134. Mesmo que se aceitasse esta tese, importa esclarecer que mesmo que o credor originário pudesse ter resolvido o contrato de mútuo celebrado entre as partes (o que, conforme infra se demonstrará, não podia fazer), a verdade é que o mesmo nunca resolveu o contrato por força desse alegado incumprimento (o que é por mais evidente pelo teor do requerimento executivo, no qual consta que a causa de resolução do contrato de mútuo é apenas a falta de pagamento das prestações mensais “a partir de Agosto de 2013”, bem como pelo teor do requerimento apresentado pela Exequente no dia 18/10/23 (ref. ......49), os quais o douto tribunal não pode ignorar.

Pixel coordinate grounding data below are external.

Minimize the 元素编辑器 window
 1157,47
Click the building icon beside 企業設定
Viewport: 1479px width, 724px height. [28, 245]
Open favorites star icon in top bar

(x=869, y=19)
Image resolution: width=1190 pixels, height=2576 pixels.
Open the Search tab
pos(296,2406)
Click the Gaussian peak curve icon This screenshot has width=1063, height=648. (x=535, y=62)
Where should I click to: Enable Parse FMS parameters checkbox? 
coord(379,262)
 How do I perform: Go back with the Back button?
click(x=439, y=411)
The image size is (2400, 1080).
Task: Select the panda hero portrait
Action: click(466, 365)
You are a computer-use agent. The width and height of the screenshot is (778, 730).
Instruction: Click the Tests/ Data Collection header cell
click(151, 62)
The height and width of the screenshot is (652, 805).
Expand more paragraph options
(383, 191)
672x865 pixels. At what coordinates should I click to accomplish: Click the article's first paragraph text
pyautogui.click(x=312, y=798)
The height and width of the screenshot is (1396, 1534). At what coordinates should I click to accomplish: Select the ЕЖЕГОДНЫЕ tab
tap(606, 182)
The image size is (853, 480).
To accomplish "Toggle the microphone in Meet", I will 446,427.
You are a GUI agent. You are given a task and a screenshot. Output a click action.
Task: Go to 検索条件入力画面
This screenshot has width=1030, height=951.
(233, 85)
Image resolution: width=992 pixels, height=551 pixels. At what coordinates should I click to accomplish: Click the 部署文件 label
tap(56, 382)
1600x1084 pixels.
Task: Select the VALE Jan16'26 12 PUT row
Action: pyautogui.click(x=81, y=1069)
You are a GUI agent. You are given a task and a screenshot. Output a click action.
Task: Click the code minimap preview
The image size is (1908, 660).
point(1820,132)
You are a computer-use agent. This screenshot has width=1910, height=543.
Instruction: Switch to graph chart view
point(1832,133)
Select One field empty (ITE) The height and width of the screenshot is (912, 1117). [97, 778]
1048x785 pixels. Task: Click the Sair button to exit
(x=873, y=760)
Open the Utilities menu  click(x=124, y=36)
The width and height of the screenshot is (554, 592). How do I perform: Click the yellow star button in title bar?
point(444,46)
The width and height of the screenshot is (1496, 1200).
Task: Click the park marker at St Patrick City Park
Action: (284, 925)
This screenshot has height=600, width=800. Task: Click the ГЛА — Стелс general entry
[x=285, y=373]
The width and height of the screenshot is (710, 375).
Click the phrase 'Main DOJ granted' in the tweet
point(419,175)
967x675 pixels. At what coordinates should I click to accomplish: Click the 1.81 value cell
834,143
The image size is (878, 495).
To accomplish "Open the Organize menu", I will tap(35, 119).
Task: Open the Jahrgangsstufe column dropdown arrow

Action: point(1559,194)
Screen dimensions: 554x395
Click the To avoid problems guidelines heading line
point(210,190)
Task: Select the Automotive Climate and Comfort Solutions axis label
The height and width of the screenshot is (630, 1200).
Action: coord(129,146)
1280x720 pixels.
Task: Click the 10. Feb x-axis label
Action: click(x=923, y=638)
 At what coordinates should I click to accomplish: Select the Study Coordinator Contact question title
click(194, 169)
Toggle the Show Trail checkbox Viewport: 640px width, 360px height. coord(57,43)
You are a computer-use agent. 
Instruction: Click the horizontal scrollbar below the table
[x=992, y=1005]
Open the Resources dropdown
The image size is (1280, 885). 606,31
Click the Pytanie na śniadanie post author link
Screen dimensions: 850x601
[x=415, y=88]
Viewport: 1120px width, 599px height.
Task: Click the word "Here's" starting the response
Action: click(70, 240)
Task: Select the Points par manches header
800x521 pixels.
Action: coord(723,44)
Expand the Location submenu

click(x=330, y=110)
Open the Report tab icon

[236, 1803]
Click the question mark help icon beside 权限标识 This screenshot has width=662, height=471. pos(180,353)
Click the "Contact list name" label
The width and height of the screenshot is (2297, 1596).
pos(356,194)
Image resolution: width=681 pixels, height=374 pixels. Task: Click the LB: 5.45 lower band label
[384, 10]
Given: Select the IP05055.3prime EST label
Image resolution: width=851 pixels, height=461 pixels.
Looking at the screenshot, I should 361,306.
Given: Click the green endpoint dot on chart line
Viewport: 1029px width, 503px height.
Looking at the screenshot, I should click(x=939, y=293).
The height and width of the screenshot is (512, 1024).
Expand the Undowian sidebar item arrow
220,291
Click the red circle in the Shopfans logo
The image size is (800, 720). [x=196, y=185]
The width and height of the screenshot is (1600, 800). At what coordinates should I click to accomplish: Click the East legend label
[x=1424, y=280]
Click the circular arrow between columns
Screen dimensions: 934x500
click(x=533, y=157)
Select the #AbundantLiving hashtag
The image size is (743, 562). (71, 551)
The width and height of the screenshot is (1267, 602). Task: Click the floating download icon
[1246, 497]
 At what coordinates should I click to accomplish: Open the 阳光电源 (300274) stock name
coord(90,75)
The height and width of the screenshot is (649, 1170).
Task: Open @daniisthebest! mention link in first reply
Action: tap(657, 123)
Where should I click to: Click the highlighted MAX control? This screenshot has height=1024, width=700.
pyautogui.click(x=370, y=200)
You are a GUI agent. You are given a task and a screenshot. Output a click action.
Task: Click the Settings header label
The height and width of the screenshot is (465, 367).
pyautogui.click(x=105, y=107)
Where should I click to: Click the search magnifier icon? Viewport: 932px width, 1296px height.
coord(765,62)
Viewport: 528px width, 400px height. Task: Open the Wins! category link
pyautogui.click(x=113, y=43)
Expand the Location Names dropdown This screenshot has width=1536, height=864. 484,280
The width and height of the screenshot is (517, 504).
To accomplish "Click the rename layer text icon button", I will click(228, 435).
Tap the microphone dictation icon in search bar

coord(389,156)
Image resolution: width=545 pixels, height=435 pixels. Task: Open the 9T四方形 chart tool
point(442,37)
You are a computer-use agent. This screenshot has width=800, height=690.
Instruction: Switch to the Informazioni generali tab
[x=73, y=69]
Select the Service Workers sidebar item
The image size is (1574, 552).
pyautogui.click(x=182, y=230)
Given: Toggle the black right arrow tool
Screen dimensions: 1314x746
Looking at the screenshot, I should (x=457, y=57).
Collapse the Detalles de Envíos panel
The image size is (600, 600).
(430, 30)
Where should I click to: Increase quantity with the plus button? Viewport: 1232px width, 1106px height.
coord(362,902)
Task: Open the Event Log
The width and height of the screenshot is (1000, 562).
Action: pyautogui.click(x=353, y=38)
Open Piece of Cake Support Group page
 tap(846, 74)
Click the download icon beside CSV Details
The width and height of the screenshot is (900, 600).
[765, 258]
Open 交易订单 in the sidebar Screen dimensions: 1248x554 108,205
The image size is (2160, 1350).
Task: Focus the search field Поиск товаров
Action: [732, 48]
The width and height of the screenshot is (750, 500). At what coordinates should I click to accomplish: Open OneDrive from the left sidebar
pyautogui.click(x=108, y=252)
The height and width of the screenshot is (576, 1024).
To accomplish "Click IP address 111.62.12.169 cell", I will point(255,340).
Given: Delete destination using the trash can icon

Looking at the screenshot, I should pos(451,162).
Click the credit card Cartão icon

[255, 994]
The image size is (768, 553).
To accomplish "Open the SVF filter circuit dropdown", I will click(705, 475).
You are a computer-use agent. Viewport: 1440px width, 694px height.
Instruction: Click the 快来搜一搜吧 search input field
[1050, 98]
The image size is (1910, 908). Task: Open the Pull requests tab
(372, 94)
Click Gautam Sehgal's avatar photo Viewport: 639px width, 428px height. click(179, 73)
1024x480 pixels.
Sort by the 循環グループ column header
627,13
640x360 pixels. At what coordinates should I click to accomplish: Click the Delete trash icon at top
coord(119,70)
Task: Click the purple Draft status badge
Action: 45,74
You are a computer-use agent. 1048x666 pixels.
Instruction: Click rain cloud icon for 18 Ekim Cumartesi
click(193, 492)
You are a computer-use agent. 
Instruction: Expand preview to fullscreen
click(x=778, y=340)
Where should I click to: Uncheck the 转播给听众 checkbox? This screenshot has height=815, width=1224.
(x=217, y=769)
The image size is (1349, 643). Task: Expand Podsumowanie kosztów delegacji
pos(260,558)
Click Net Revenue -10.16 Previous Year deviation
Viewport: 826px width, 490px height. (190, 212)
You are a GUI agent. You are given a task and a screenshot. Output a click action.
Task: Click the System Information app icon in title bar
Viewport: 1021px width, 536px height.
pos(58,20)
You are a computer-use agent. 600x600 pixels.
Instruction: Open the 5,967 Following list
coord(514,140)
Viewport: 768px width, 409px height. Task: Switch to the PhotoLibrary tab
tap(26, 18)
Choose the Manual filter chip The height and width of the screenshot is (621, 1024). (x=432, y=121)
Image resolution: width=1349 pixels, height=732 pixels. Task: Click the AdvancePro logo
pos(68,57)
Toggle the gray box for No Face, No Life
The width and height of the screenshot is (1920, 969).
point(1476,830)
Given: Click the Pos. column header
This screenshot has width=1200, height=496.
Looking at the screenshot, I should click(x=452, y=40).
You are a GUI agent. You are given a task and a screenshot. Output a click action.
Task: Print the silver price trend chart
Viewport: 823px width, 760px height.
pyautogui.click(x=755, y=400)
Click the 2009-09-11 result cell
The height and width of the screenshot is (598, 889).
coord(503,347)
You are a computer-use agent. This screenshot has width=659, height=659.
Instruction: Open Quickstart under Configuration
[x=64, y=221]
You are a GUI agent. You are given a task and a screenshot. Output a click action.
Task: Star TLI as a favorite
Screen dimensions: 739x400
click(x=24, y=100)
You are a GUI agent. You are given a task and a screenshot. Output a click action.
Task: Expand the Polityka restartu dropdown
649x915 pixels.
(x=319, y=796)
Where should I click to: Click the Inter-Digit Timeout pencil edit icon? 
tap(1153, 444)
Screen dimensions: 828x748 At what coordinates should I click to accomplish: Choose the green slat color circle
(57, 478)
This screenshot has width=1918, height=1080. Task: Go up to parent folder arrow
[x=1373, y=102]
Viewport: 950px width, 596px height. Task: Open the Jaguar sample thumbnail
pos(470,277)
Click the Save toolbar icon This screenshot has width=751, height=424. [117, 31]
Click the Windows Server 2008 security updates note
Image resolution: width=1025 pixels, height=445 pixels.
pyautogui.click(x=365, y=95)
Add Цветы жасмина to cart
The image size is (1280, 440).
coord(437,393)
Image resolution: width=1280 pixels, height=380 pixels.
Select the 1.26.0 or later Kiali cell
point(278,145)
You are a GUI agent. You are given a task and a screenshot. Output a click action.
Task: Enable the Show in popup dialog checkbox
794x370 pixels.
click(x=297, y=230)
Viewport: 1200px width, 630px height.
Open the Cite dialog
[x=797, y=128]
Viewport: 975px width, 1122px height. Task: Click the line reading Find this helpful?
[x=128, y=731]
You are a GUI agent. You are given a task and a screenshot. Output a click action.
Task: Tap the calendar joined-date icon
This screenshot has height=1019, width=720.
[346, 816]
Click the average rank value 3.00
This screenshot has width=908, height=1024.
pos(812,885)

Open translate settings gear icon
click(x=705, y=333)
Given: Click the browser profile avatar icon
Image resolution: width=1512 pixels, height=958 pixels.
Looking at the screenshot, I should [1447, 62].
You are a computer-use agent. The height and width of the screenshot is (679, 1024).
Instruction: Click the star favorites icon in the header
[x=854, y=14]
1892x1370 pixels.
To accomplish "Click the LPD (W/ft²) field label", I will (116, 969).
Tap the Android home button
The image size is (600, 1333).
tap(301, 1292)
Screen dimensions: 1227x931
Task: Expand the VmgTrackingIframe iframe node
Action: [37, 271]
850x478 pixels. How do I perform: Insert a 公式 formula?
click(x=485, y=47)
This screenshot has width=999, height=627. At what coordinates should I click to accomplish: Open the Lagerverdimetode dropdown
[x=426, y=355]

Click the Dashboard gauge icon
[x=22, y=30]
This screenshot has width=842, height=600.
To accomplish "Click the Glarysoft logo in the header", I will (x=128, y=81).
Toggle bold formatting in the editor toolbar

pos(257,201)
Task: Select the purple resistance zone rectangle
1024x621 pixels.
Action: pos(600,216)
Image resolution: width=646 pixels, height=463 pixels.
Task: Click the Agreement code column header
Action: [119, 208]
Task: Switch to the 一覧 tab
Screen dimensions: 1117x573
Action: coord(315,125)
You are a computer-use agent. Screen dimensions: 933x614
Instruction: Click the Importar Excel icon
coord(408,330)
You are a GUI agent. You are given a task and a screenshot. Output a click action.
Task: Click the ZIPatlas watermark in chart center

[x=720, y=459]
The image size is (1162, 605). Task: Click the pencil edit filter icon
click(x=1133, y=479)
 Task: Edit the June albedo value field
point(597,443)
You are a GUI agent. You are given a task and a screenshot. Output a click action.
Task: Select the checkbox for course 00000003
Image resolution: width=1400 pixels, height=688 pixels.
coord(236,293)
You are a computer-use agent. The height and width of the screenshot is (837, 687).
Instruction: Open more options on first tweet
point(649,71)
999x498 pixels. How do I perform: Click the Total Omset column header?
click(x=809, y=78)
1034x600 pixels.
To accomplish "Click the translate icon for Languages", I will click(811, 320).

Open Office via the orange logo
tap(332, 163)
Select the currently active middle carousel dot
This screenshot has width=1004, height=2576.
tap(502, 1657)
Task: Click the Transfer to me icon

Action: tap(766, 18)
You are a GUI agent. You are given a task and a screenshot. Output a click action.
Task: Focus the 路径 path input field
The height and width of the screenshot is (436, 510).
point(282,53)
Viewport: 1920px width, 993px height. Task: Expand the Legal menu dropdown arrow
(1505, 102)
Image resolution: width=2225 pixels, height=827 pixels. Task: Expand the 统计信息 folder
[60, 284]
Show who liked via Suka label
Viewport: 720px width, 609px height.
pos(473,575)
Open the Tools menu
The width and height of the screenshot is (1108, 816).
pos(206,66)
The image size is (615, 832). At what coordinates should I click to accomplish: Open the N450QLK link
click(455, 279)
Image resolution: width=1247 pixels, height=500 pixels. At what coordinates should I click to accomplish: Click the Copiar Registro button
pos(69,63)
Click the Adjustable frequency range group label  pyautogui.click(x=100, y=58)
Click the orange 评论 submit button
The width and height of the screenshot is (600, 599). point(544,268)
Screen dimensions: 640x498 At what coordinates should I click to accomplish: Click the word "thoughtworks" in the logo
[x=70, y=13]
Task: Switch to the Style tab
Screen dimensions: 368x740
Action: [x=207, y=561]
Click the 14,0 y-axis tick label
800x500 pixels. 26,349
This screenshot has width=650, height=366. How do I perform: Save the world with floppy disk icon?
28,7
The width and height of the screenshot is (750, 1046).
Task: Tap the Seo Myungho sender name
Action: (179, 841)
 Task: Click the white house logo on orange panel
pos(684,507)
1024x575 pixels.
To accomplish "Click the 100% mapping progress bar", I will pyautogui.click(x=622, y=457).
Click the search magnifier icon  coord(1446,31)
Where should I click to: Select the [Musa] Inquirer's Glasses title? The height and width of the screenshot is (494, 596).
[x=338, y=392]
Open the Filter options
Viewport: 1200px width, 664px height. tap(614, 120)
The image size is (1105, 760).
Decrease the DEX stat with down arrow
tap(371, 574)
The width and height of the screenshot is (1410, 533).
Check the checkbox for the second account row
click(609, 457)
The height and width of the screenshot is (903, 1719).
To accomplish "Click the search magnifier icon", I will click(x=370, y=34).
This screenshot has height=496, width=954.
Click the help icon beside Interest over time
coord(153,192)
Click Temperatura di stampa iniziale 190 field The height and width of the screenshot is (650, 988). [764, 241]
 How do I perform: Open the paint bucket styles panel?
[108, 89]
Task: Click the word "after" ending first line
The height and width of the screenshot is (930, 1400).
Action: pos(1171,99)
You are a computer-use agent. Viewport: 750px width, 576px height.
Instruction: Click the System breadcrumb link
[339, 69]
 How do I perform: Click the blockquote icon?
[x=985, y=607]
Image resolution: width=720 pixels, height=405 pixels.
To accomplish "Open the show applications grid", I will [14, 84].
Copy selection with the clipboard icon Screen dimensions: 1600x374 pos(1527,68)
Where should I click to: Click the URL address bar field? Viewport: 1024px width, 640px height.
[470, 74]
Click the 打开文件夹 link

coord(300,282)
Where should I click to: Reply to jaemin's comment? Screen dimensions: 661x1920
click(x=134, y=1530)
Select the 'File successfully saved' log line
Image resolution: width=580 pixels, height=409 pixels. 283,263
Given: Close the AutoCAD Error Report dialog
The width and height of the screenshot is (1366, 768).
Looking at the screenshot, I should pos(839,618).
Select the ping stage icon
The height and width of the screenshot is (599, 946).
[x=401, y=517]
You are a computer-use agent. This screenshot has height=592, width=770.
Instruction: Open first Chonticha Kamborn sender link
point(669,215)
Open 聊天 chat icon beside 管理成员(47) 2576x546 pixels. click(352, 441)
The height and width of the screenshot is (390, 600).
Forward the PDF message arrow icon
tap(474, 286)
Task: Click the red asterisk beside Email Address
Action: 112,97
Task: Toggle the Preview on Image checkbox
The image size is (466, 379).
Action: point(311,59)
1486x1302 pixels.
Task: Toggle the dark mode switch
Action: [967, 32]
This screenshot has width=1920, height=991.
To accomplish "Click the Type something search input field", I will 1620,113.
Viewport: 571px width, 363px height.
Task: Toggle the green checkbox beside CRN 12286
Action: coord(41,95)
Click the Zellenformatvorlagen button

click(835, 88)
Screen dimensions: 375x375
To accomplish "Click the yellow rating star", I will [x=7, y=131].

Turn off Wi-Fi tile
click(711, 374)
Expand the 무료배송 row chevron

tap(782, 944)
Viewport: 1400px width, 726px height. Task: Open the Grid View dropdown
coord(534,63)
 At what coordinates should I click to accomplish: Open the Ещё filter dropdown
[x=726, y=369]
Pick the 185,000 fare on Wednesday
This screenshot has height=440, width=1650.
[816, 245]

135. Com efeito, o Recorrente é da opinião que não pode o Tribunal se sobrepor à parte, num contrato que é bilateral, resolvendo-o com um fundamento diferente daquele invocado pela parte/Exequente.

136. Além do mais, a doacção, no caso concreto, não fez de maneira alguma diminuir a garantia do banco, entrando, por isso, em contradição no Acórdão do Supremo Tribunal de Justiça (processo 1141/21.6T8LLE-B.E1.S1), datado de 02-02-2023 (disponível em www.dgsi.pt), que é claro sobre esta matéria,

137. Pelo que in casu não estamos perante nenhuma das situações previstas para extinção automática do PERSI,

138. O que aliás foi confirmado pela própria Exequente, em sede de contraditório, através do requerimento datado de18/10/2023 (ref. ......49), onde, no seu artigo 6º, reconhece taxativamente que se encontravam preenchidos todos os pressupostos legais para integração dos executados no PERSI e que alegadamente o credor originário optou e realizou pela integração e extinção dos Executados no PERSI.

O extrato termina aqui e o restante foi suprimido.